From 3d1cb2059d9374e58da481b783332cf191cb6620 Mon Sep 17 00:00:00 2001
From: Tejun Heo <tj@kernel.org>
Date: Tue, 30 Apr 2013 15:27:22 -0700
Subject: workqueue: include workqueue info when printing debug dump of a
 worker task

One of the problems that arise when converting dedicated custom
threadpool to workqueue is that the shared worker pool used by workqueue
anonimizes each worker making it more difficult to identify what the
worker was doing on which target from the output of sysrq-t or debug
dump from oops, BUG() and friends.

This patch implements set_worker_desc() which can be called from any
workqueue work function to set its description.  When the worker task is
dumped for whatever reason - sysrq-t, WARN, BUG, oops, lockdep assertion
and so on - the description will be printed out together with the
workqueue name and the worker function pointer.

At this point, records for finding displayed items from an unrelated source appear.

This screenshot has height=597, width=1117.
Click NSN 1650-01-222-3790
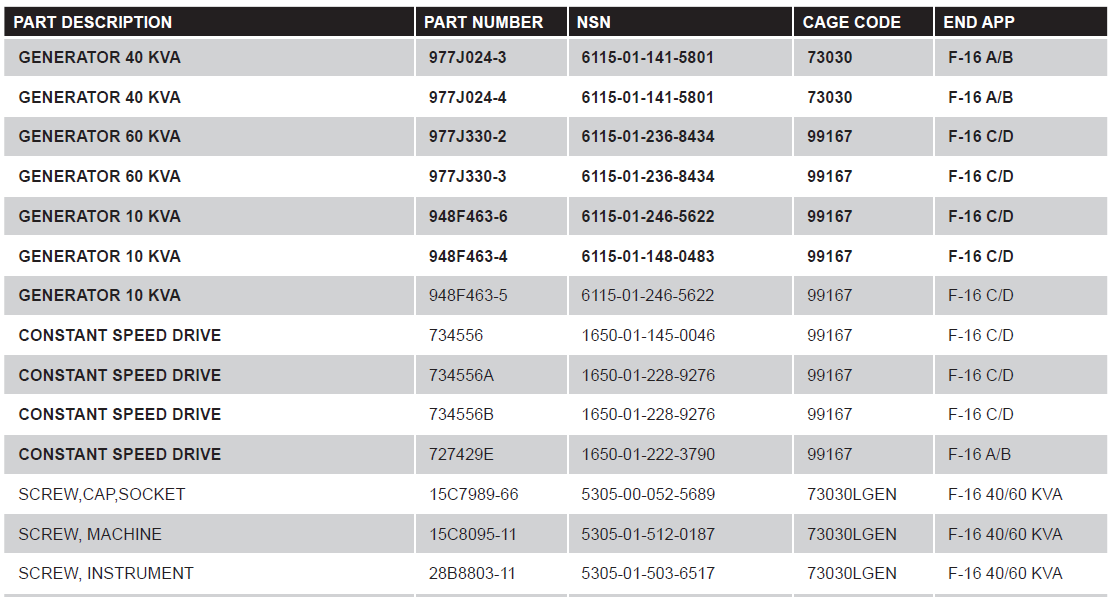[x=648, y=454]
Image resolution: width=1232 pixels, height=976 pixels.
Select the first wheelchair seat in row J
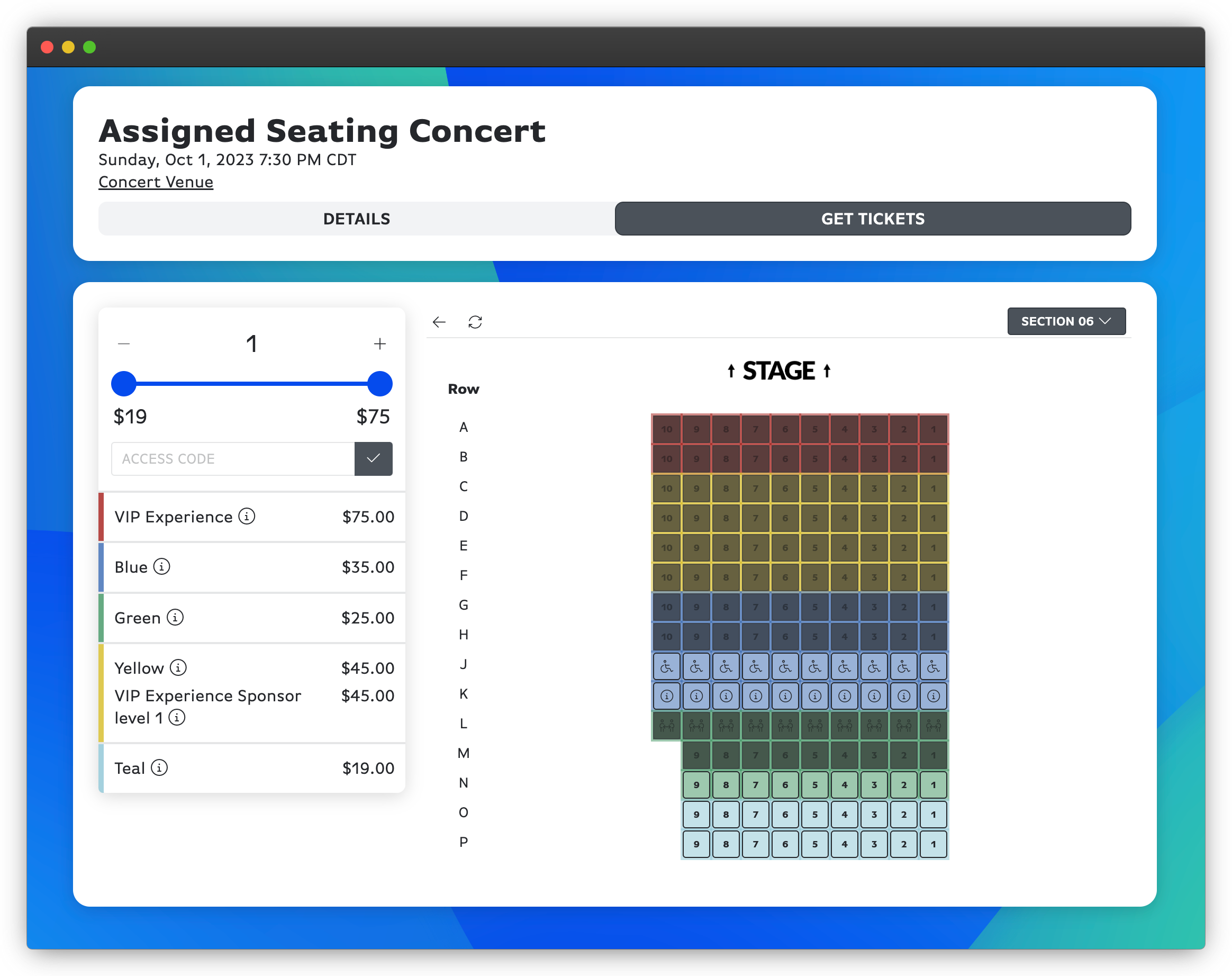[667, 666]
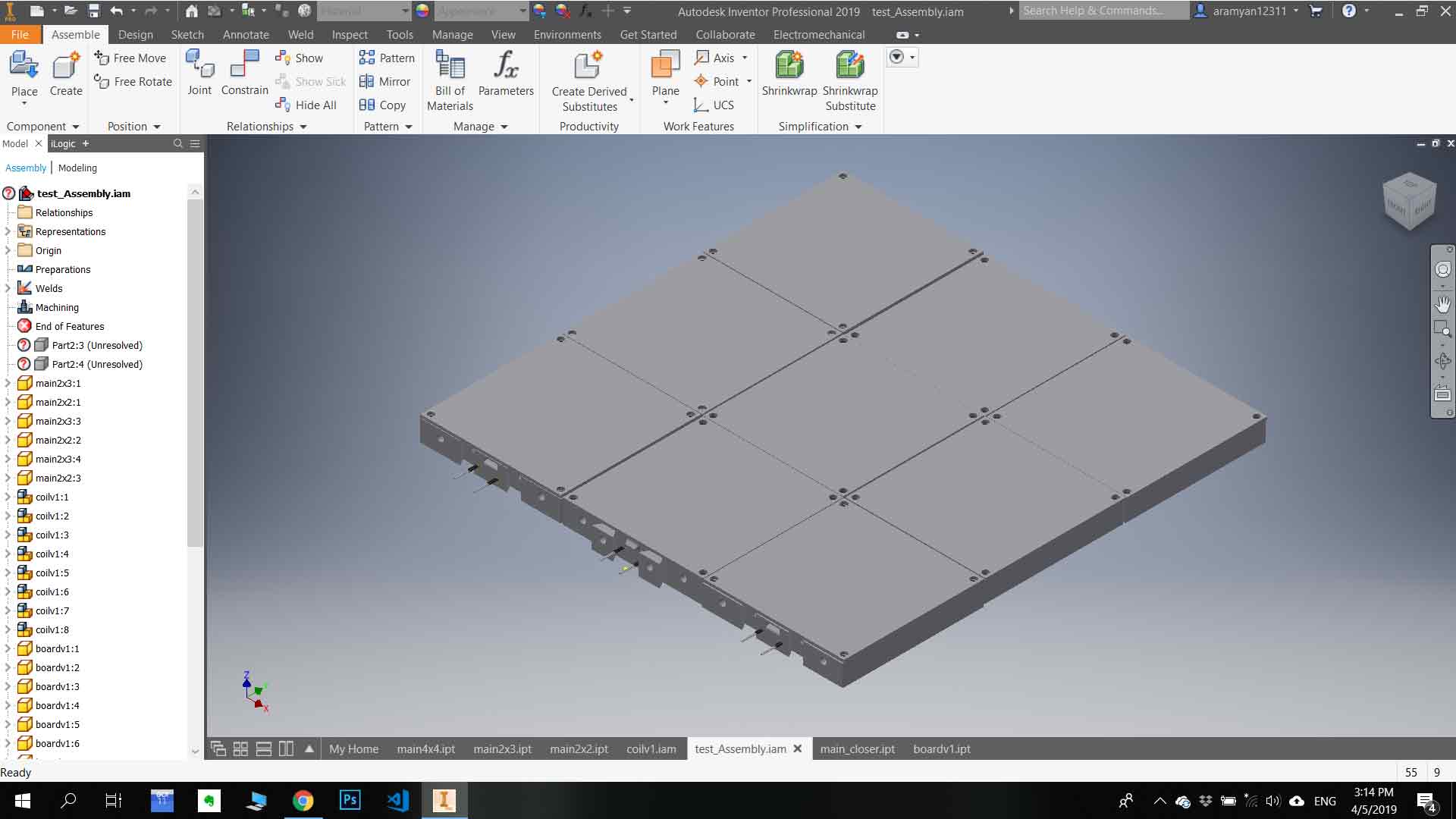Open the Bill of Materials
Image resolution: width=1456 pixels, height=819 pixels.
pos(450,80)
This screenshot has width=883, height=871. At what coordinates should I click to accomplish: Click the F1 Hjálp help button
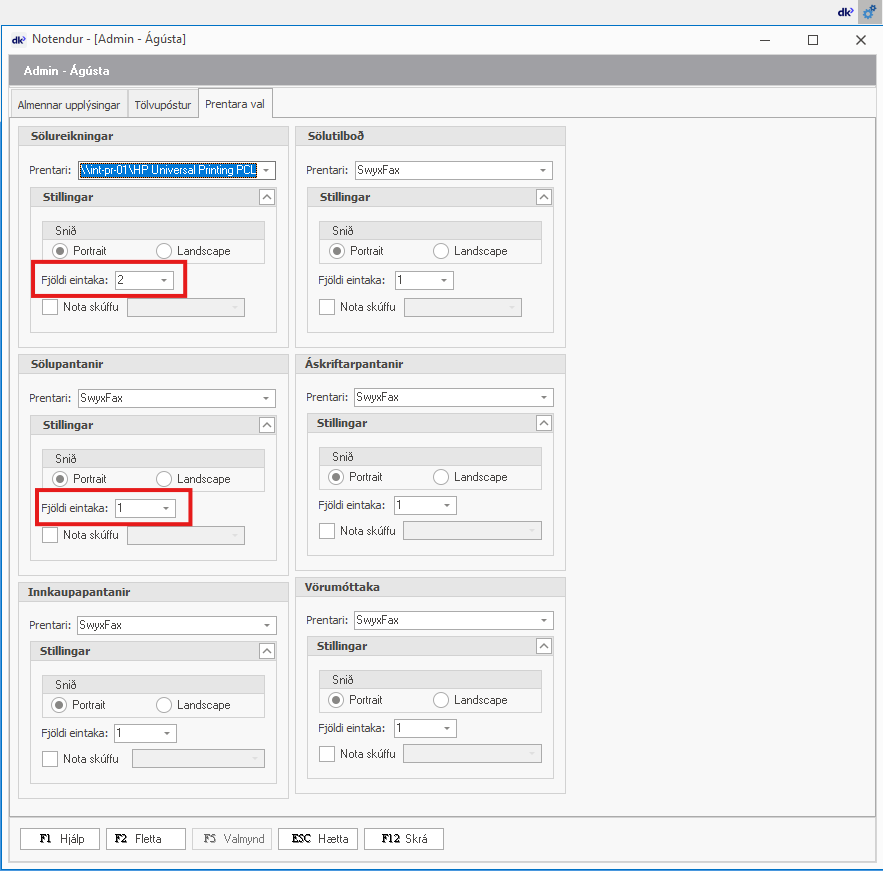pyautogui.click(x=62, y=839)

The printing side is implemented by print_worker_info() which is called
from functions in task dump paths - sched_show_task() and
dump_stack_print_info().  print_worker_info() can be safely called on
any task in any state as long as the task struct itself is accessible.
It uses probe_*() functions to access worker fields.  It may print
garbage if something went very wrong, but it wouldn't cause (another)
oops.

The description is currently limited to 24bytes including the
terminating \0.  worker->desc_valid and workder->desc[] are added and
the 64 bytes marker which was already incorrect before adding the new
fields is moved to the correct position.

Here's an example dump with writeback updated to set the bdi name as
worker desc.

 Hardware name: Bochs
 Modules linked in:
 Pid: 7, comm: kworker/u9:0 Not tainted 3.9.0-rc1-work+ #1
 Workqueue: writeback bdi_writeback_workfn (flush-8:0)
  ffffffff820a3ab0 ffff88000f6e9cb8 ffffffff81c61845 ffff88000f6e9cf8
  ffffffff8108f50f 0000000000000000 0000000000000000 ffff88000cde16b0
  ffff88000cde1aa8 ffff88001ee19240 ffff88000f6e9fd8 ffff88000f6e9d08
 Call Trace:
  [<ffffffff81c61845>] dump_stack+0x19/0x1b
  [<ffffffff8108f50f>] warn_slowpath_common+0x7f/0xc0
  [<ffffffff8108f56a>] warn_slowpath_null+0x1a/0x20
  [<ffffffff81200150>] bdi_writeback_workfn+0x2a0/0x3b0
 ...

Signed-off-by: Tejun Heo <tj@kernel.org>
Cc: Peter Zijlstra <peterz@infradead.org>
Cc: Ingo Molnar <mingo@redhat.com>
Acked-by: Jan Kara <jack@suse.cz>
Cc: Oleg Nesterov <oleg@redhat.com>
Cc: Jens Axboe <axboe@kernel.dk>
Cc: Dave Chinner <david@fromorbit.com>
Signed-off-by: Andrew Morton <akpm@linux-foundation.org>
Signed-off-by: Linus Torvalds <torvalds@linux-foundation.org>
---
 kernel/workqueue_internal.h | 12 +++++++++++-
 1 file changed, 11 insertions(+), 1 deletion(-)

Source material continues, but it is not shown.